EXERCISE BRIEF
The records below are to be set down word for word, with every picture left out.
☆ ☆ ☆ ☆
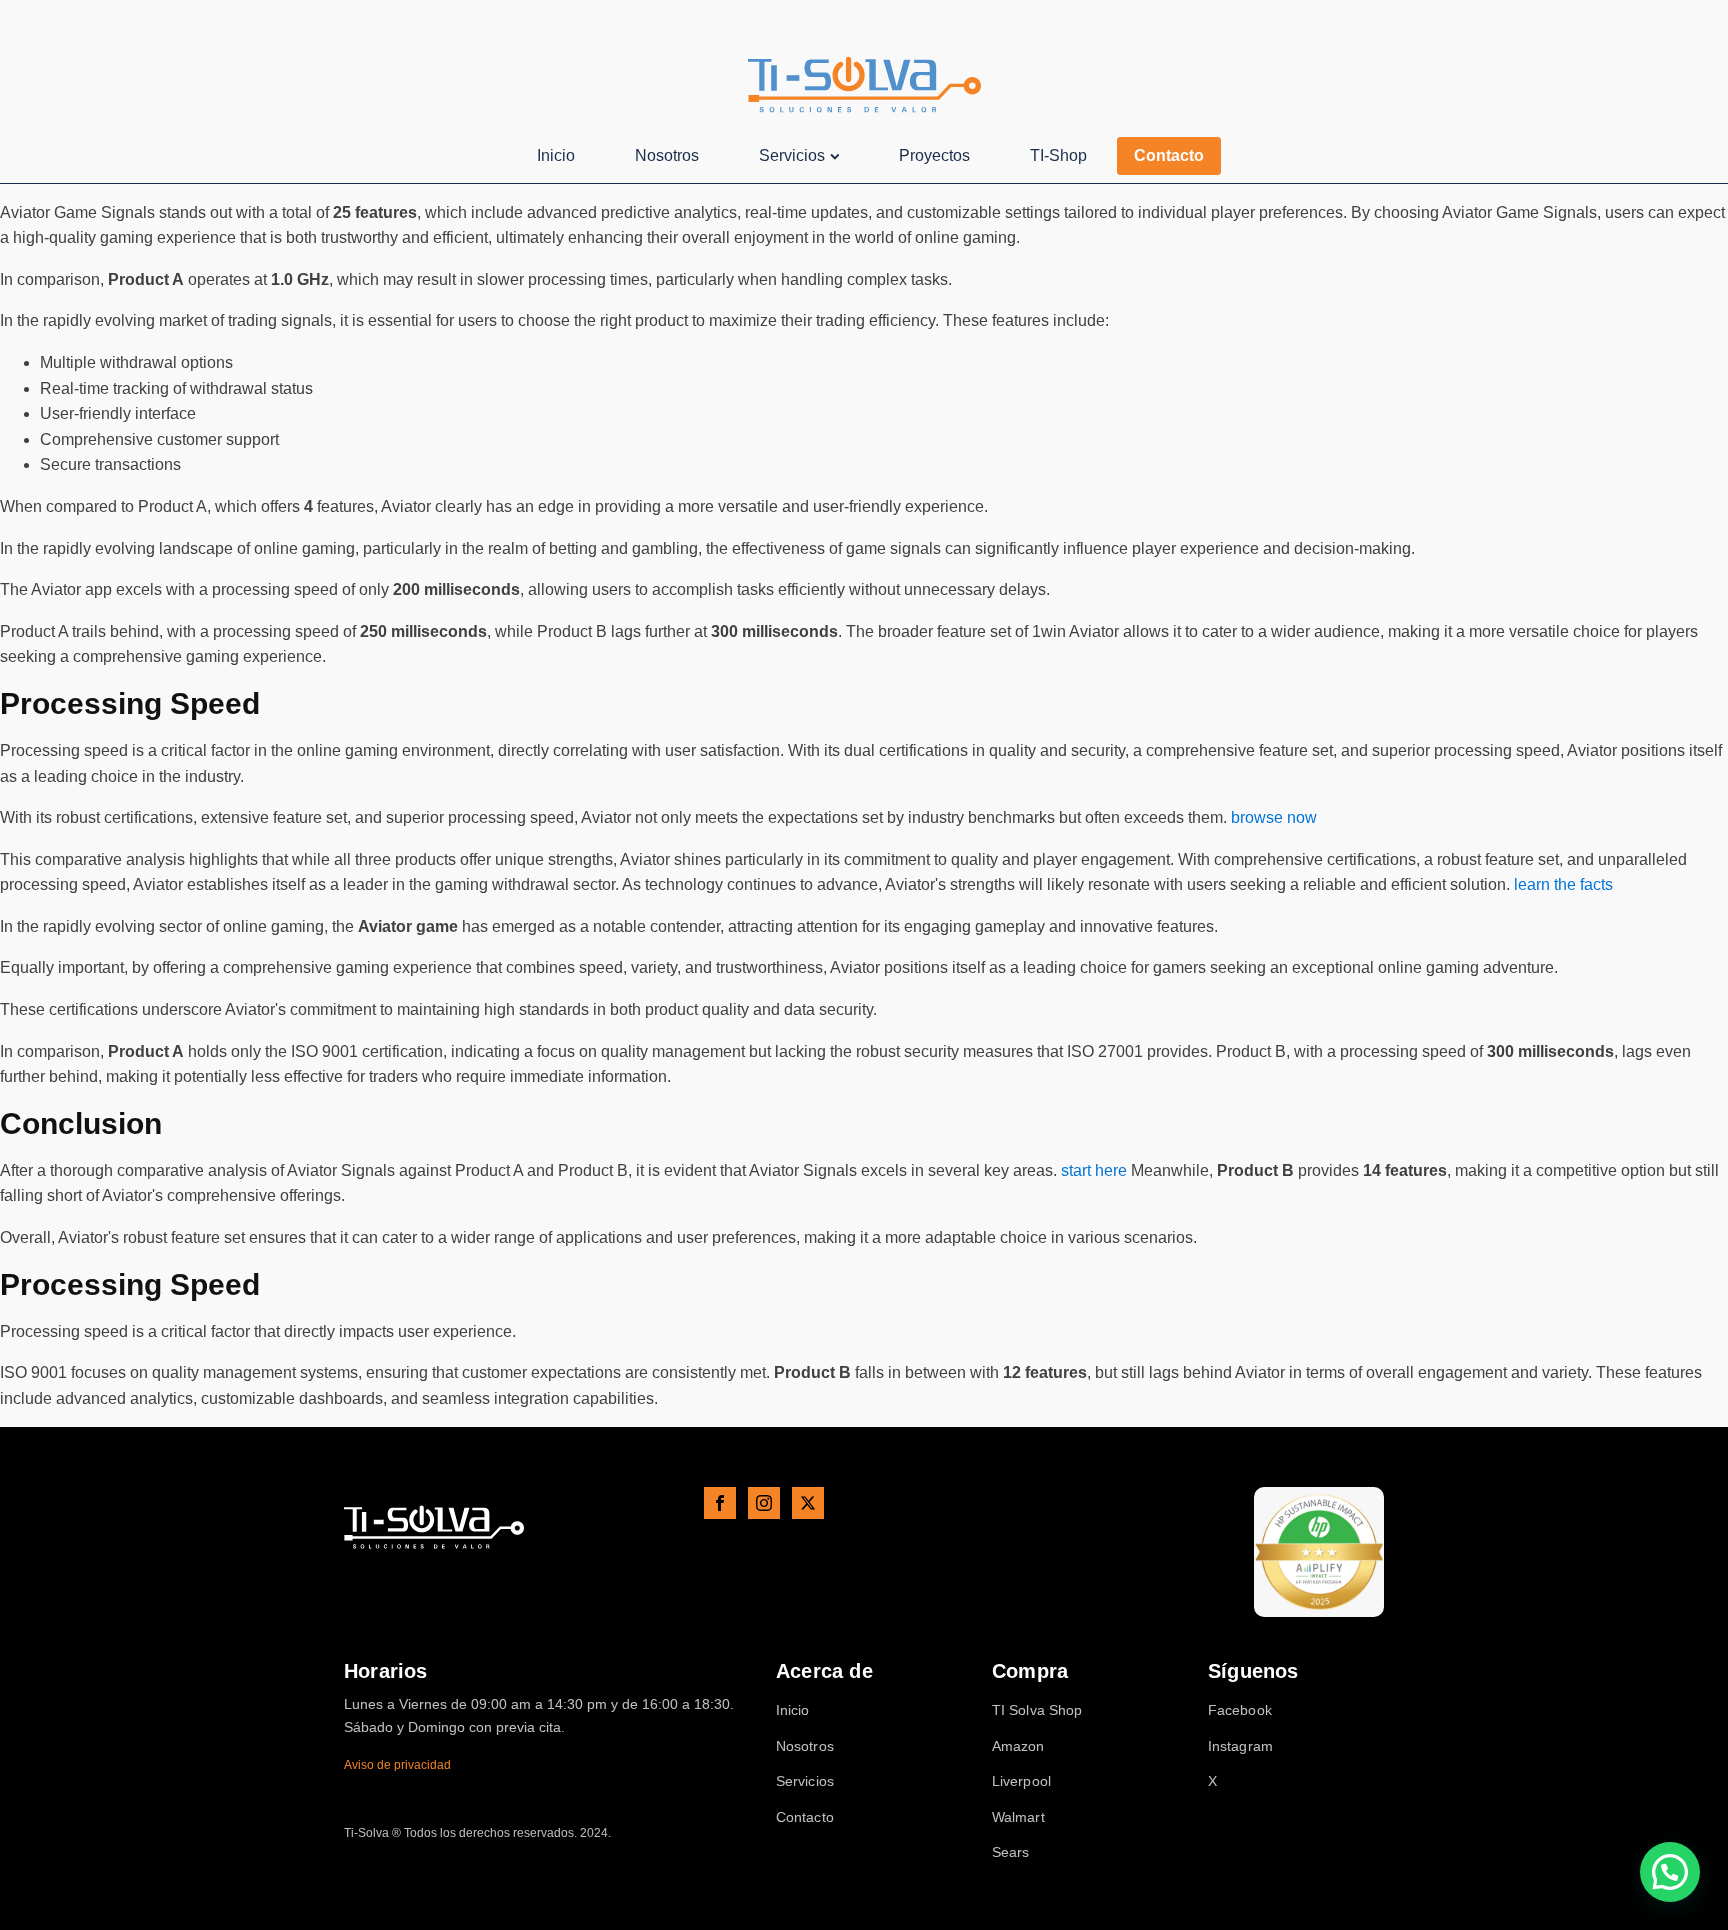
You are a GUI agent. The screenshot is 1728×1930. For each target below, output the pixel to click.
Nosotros (667, 155)
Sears (1011, 1852)
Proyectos (934, 155)
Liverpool (1021, 1781)
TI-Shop (1058, 155)
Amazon (1018, 1746)
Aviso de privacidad (397, 1765)
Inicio (556, 155)
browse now (1274, 817)
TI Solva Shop (1037, 1710)
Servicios (792, 155)
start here (1094, 1170)
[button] (1670, 1872)
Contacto (1169, 155)
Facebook (1240, 1710)
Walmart (1018, 1817)
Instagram (1240, 1746)
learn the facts (1563, 884)
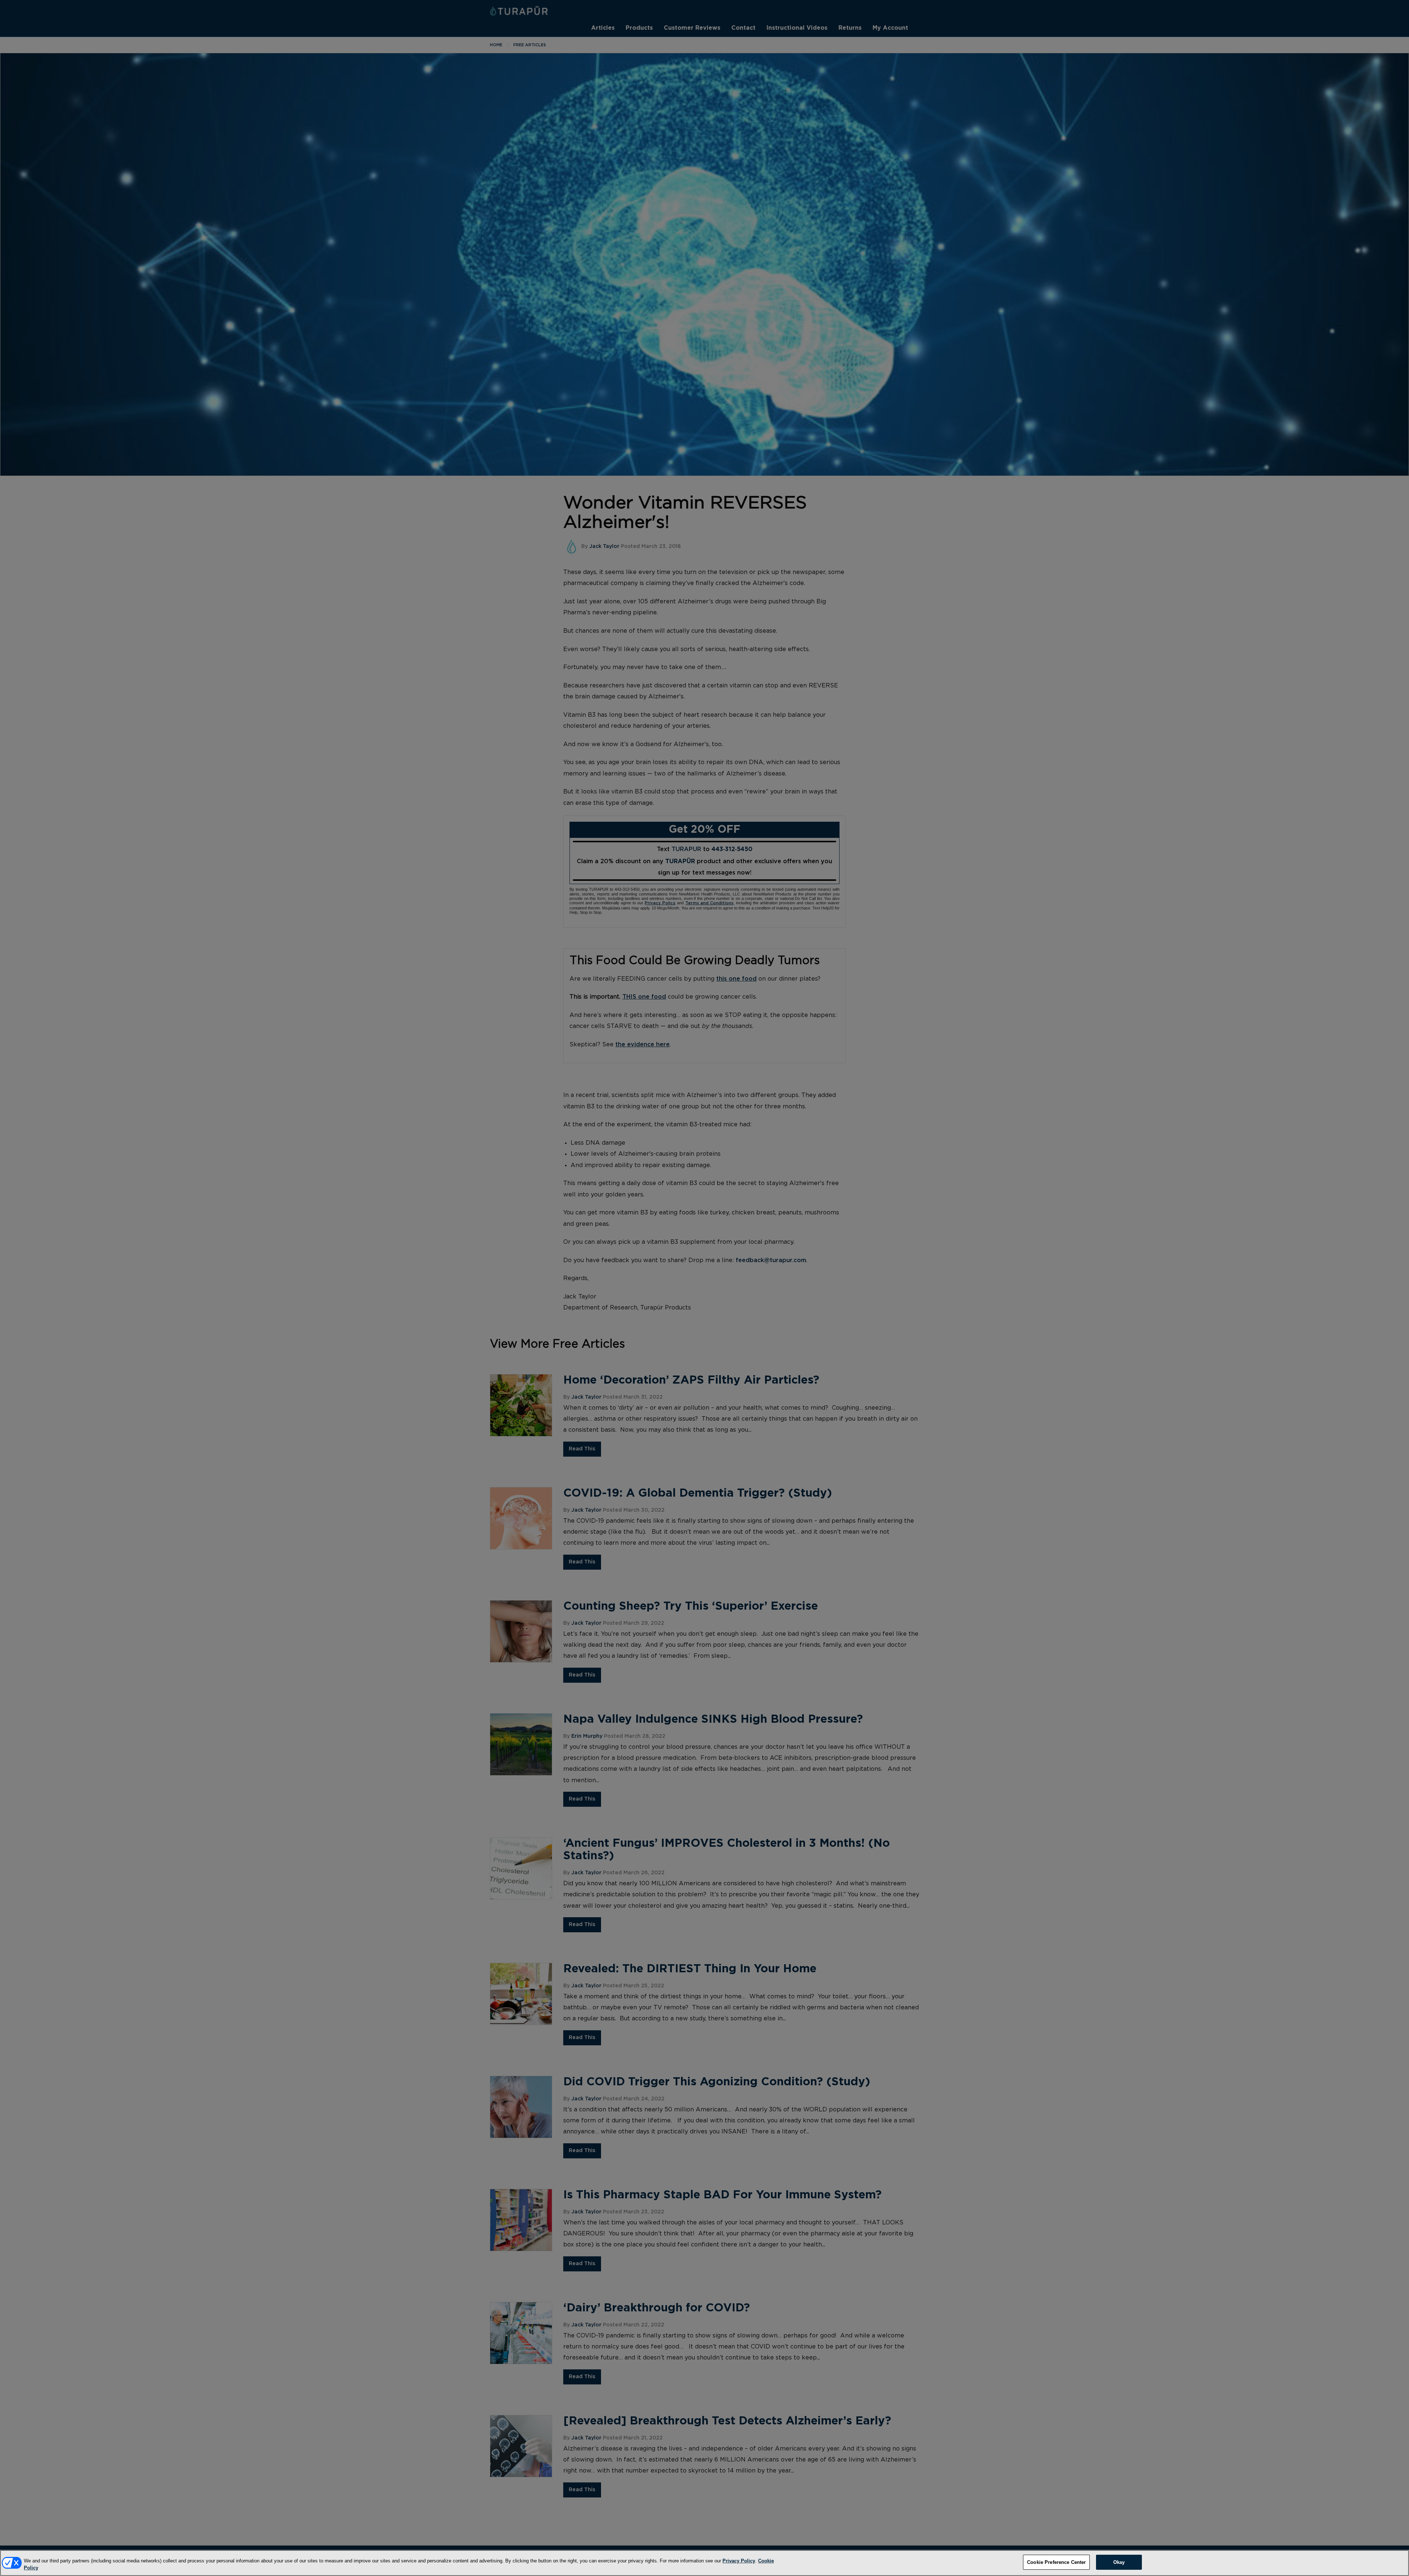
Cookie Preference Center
☆ ☆ ☆ ☆
RESULT FOR THIS TASK
You are a GUI agent. The screenshot is 1728×1930. For each target below, output the pixel to click.
Nosotros (667, 155)
Sears (1011, 1852)
Proyectos (934, 155)
Liverpool (1021, 1781)
TI-Shop (1058, 155)
Amazon (1018, 1746)
Aviso de privacidad (397, 1765)
Inicio (556, 155)
browse now (1274, 817)
TI Solva Shop (1037, 1710)
Servicios (792, 155)
start here (1094, 1170)
[button] (1670, 1872)
Contacto (1169, 155)
Facebook (1240, 1710)
Walmart (1018, 1817)
Instagram (1240, 1746)
learn the facts (1563, 884)
Cookie Preference Center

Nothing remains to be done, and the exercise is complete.